On the other hand, nearly half of American voters did not seem to care last fall that Trump had avoided military service, said he knew more than the generals about defeating the Islamic State, denounced Sen. John McCain for being taken prisoner in Vietnam, and insulted the parents of a Muslim-American soldier who had died in combat. Nor do Trump supporters appear bothered by his insensitive remarks to the widow of an African-American soldier, killed in an obscure mission in Niger, that “he knew what he was getting into when he signed up.”
If honoring the military is supposed to be so sacred to political conservatives, the duty seems about as sacred as the Christian creed is to evangelicals who adore Trump as he lies, corrupts, and brags about being a sexual predator.
            Integrity would be refreshing.
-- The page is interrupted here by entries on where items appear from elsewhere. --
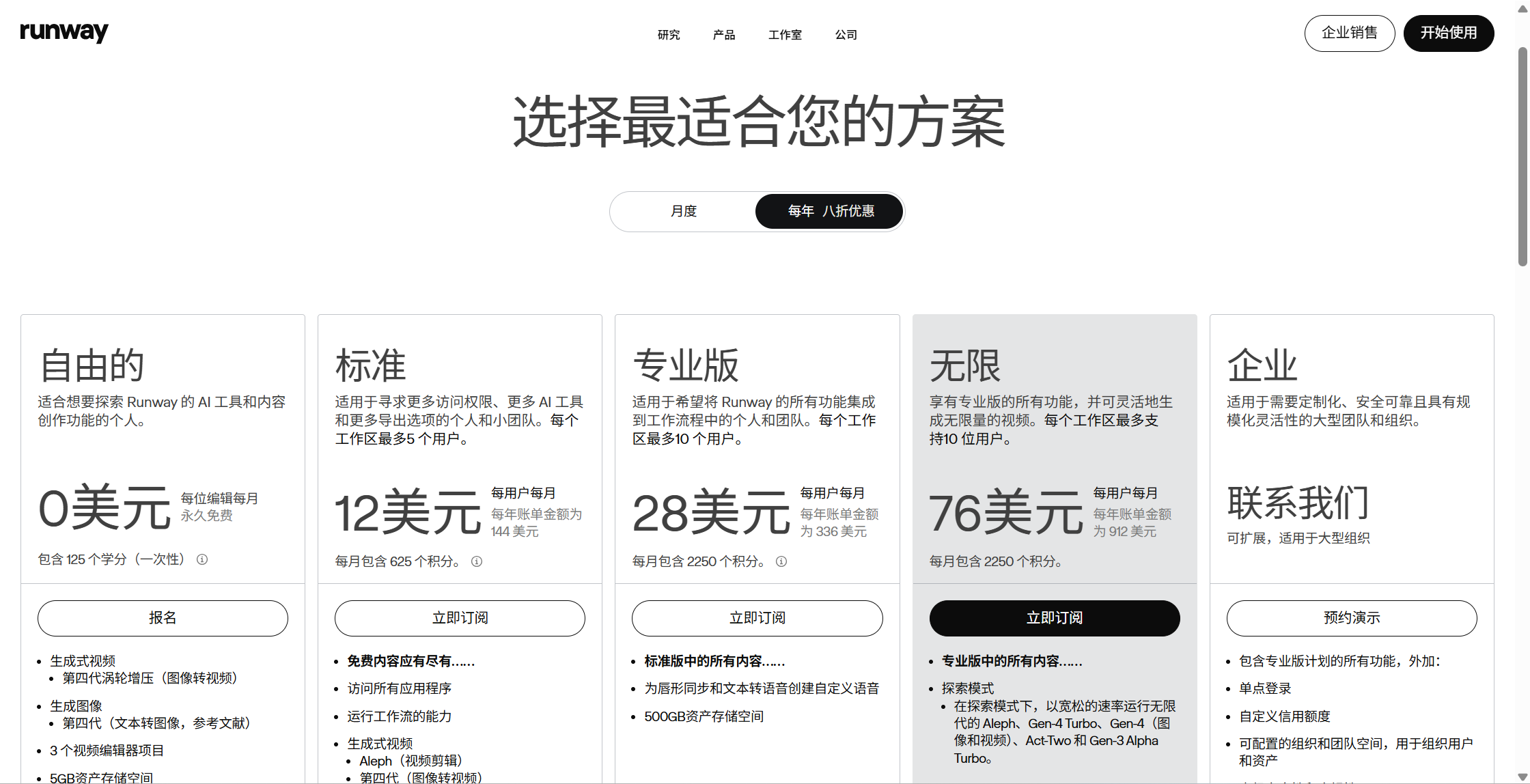Open the 工作室 navigation menu
Screen dimensions: 1530x784
(x=785, y=35)
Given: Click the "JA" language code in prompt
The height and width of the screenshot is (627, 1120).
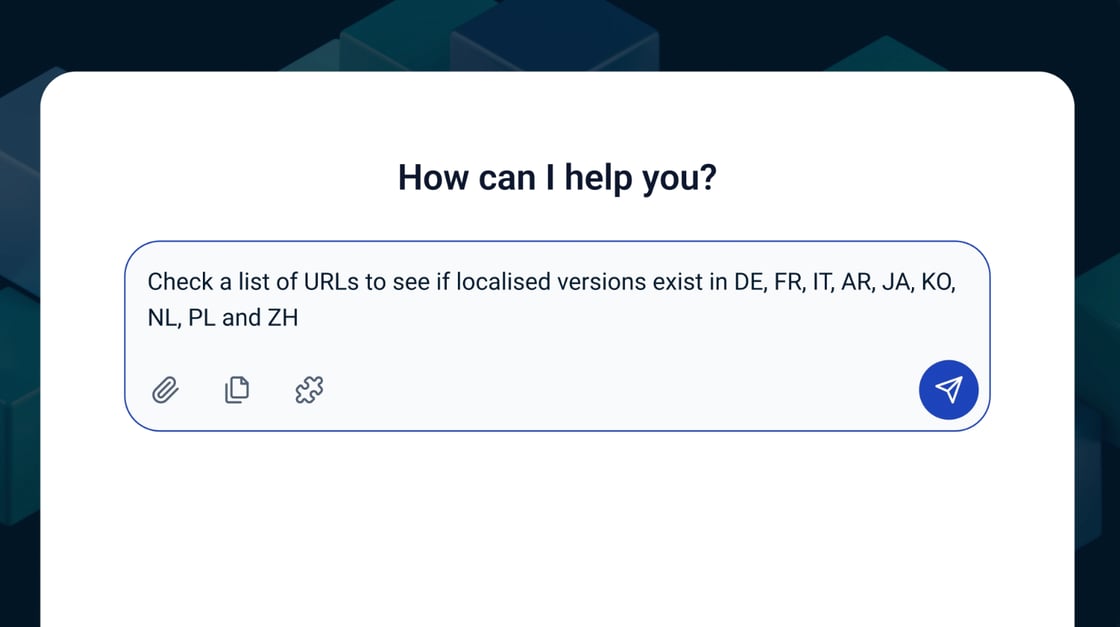Looking at the screenshot, I should 895,282.
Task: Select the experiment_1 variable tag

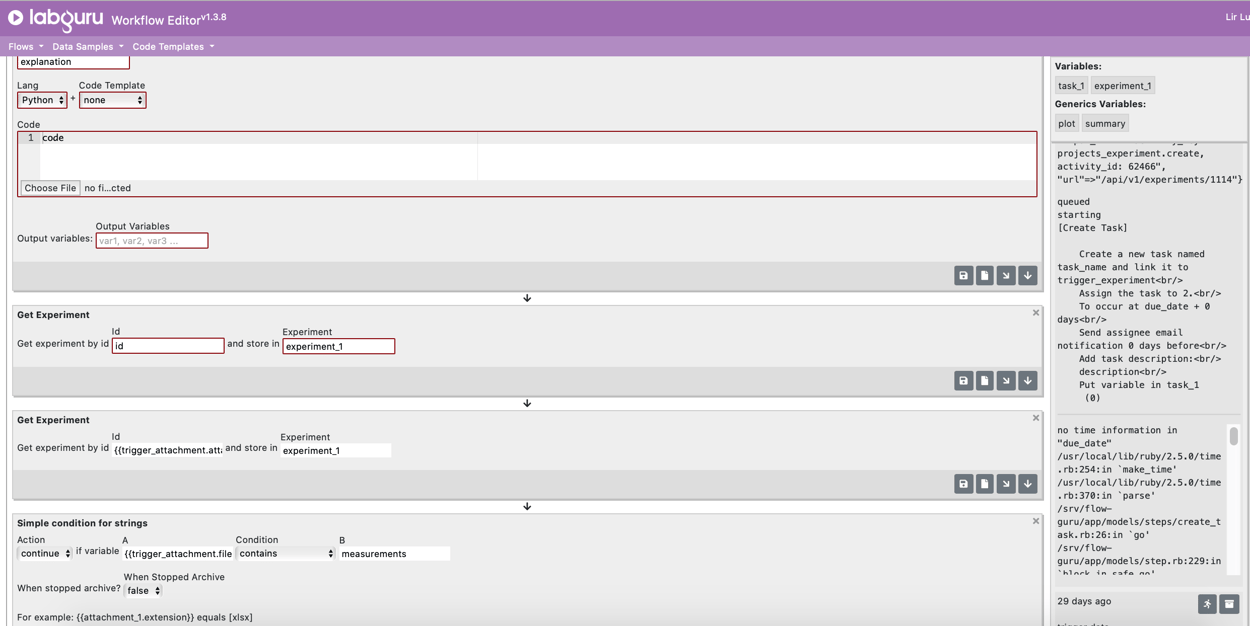Action: point(1122,85)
If we want to trumpet the idea that troops are sent to war to defend American freedom, then we should limit ourselves to wars that defend American freedom, and then win them. And if we want to count our heroes, we should include not only Americans who make war but also those who sacrifice to make peace.

2 comments:

  1. Another very thoughtful piece. I haven't watched the Ken Burns series on Vietnam because I remember when it was the fresh, raw news on TV way back when; it was such an unpleasant spectacle, I tuned it out back then (to be honest) and I don't care to re-experience it again! But your points are well made. I appreciate them. Many things to think about. Thanks.

    ReplyDelete
  2. I was too young to benefit from your reporting, but as someone who has read all of your books I am grateful for your in-depth reporting on numerous subjects of national importance. You’re absolutely right. We should reconsider our collective definition of hero. Now is a critical time to revere the press, in particular. We need them to keep this administration honest! Well, nobody could achieve that, but exposing the incessant lies is critical.

    Thank you for saying this. You have chutzpa!